Monday, 2 July 2018

Lot’s Wife, A Dramatic Inhabited Island

Lot's Wife is also called Widow's Crag is a volcanic, deserted island located in the Philippine Sea. Lot’s Wife lies about 650 KM south off the coast of Tokyo, and 76 KM from nearby Torishima at the southernmost tip of the Izu archipelago, Japan. However Widow’s Crag Island is just 0.01 km2 in area, but it reaches almost 100 meters in height.  Its dramatic and isolated setting prompted discolored sea water was observed about 500 m north of Sofugan, and the volcano was reclassified as active by the Japan Meteorological Agency in 2003.
The Widow’s Crag island is a basalt pillar with sheer sides, the only visible portion of a submarine volcanic caldera extending 2.6 KM south-east at an average depth of 240 meters. The sea-level portion measures is about 84 meters east-west and 56 meters north-south, with a summit height of 99 meters. Lot’s Wife sides features having several geological joints facing the water's surface.

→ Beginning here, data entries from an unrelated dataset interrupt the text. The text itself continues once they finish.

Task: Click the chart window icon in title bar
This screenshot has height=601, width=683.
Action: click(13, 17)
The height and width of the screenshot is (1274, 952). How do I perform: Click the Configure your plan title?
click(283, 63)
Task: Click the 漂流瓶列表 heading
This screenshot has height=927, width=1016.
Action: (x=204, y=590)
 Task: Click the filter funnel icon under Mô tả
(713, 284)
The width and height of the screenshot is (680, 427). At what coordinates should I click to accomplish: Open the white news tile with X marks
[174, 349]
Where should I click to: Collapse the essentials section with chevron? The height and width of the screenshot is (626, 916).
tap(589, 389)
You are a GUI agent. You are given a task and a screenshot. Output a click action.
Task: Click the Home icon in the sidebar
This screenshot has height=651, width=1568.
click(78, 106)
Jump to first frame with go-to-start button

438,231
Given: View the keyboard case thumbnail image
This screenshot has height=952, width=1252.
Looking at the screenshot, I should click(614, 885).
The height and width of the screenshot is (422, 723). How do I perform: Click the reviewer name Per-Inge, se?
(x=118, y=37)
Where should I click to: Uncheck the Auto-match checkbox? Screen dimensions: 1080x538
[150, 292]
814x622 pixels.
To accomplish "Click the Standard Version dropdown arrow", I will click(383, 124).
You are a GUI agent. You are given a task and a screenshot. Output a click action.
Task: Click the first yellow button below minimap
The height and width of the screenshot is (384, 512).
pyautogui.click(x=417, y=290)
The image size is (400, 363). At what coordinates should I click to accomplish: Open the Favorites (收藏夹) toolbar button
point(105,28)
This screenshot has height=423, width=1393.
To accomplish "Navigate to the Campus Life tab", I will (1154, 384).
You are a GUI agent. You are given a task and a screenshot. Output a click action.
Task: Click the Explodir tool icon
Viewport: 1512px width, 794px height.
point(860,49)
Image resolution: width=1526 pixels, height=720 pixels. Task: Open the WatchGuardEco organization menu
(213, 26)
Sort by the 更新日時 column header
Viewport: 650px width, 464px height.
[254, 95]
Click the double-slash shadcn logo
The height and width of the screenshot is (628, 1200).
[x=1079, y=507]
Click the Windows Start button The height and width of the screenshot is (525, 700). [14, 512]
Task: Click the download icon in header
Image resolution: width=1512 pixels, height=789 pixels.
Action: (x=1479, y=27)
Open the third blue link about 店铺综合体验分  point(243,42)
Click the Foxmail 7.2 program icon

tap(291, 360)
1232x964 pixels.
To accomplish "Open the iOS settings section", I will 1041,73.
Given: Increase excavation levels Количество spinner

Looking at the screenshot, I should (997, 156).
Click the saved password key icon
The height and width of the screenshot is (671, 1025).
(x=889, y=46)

Lot’s Wife is a biblical figure who turned into a pillar of salt.  Due to its exclusive shape and heavy seas it is almost incredible to disembark on the island, though many attempts have been made by rock climbers successfully in 1972 and 2003 and several accidents have been registered. The Lot’s Wife is also known for the transparency of its surrounding waters and abundance of fish, which makes it a popular scuba diving spot. The only vegetation on the island is a few clumps of Poaceae, and the island attracts a small number of seabirds for nesting.
On April 9, 1788, British merchant sailor John Meares sighted what he came to describe as “the most marvellous thing” he had ever set his eyes on, a small island he and the ship’s crew decided to baptize as Lot's Wife, referring to the Book of Genesis 19:26. During the Pacific War, Sofu Gan was used by US Navy submariners as a reference marker for calibration of instruments as they entered Japanese waters. The uninhabited island was the currently administratively part of Tokyo Metropolis. The Japanese name Sōfu Iwa “Soufuiwa” is rather freely translated from English. This graticule is surely in the running for the smallest nonzero land fraction of any graticule in the world.